We need better take up of the Cumbria scheme which allows the patient to take more control, reduces overall cost and gives all involved, from GPs and pharmacists to the patients, themselves greater satisfaction with the service

#1194 Mike Smith
Patients Association

The head of the NHS Confederation says that one in four people in an acute bed is not getting the care they require. They're awaiting an opportunity to be moved on and the staff are busy concentrating on those just in. Two thirds of all `acute' patients are over 65.

An acute bed costs £2300 per week. A local-authority-run care bed costs £700 per week. A shift of funds from the NHS to the L.A ( or a new joint responsibility organization) could satisfy the patients' needs in a care-centered establishment and the exchequer's needs at the same time. Discuss! Best regards Mike

#1195 mike stone

'Could there be a much simpler solution towards making savings? What would happen if patients were fully informed about their care and treatment options? What if patients were asked what care they wanted?'

There are issues, over whether or not patients will make choices. But the recent NCEPOD 'Time to Intervene ?' report about CPAs in hospitals, seems to suggest that clinicians were deliberately not discussing CPR with patients, and preventing patients from refusing CPR - the Chair of NCEPOD, a lawyer, in his Foreword suggested that such deliberate avoidance of asking for permission when a CPA could reasonably be a possibility, is perhaps illegal.

Especially where the benefits of treatment are small, and the invasiveness or length of the treatment is great, I think many patients might decline the treatment, if they were properly informed of the probable outcomes.

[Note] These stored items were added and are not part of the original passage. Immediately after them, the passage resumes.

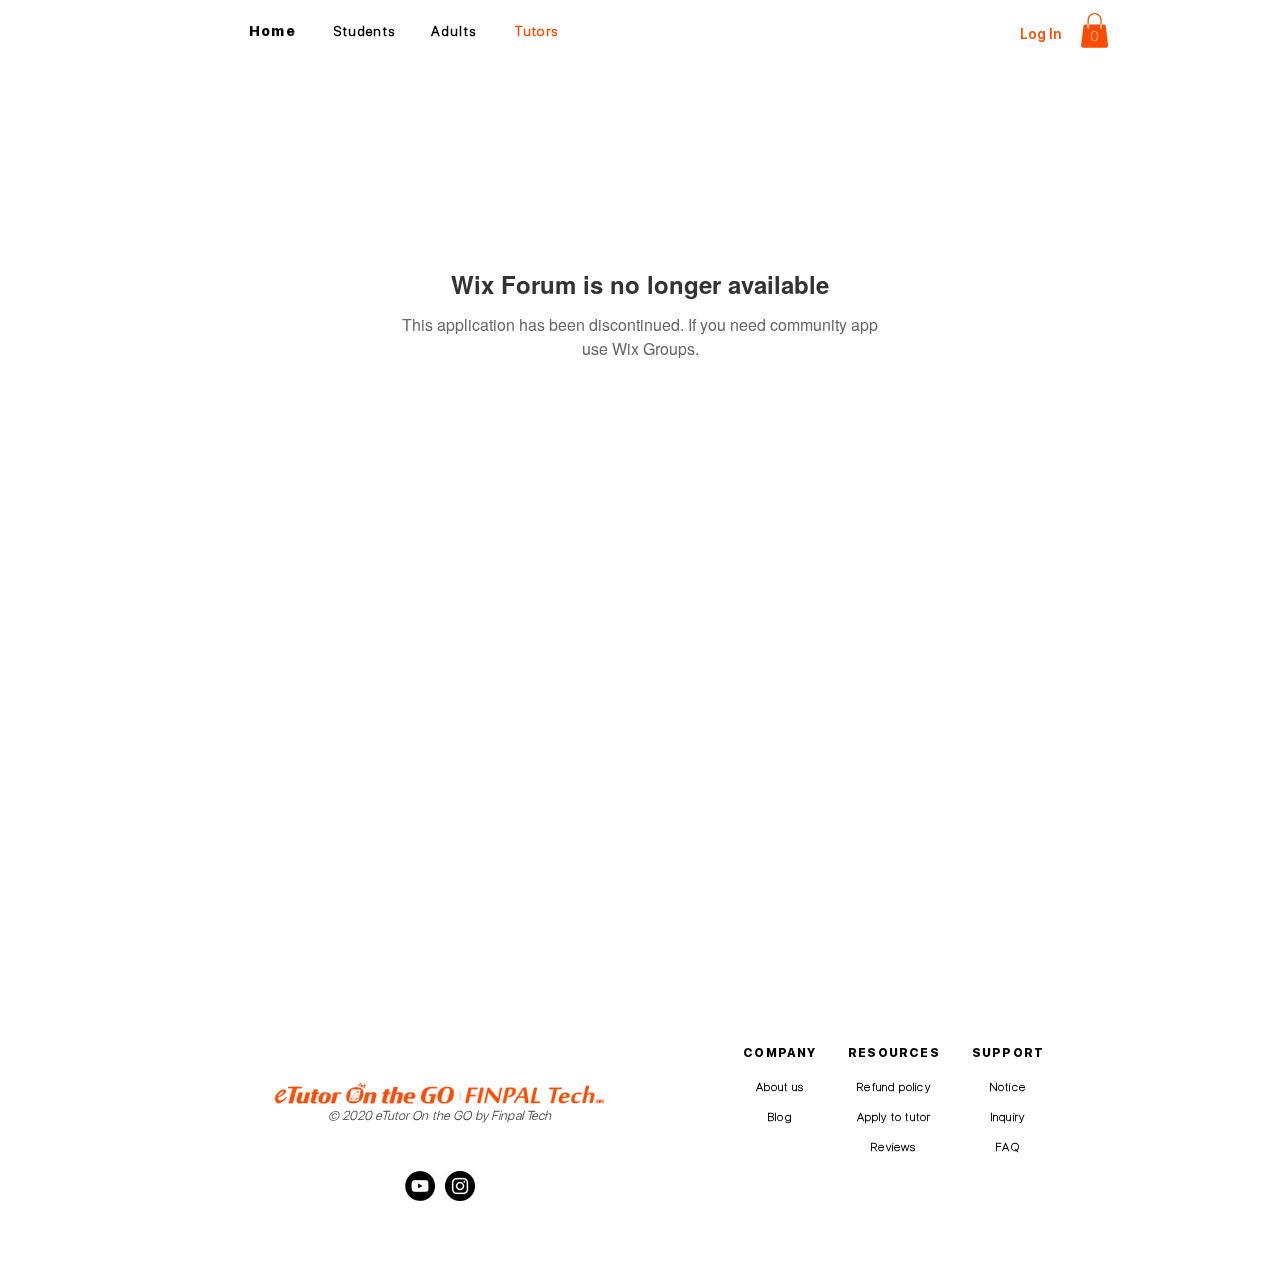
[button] (1094, 30)
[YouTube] (420, 1186)
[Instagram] (460, 1186)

But, it has been observed that many clinicians are unhappy when discussing uncertainty - and being told 'you won't know until you have tried it' doesn't make it awfully easy, to assess the benefit of accepting a treatment, does it ?

#5546 Becky Allright
Commissioning Manager
Social Care

I find it a bit odd that people asked their opinion about their own healthcare options. I know it's not as simple as that, but my experience is that by providing opportunities for feedback, involvement and ownership of the process, this generates positive feedback for practitioners, commissioners as well as service users. This is known as "person centred" care.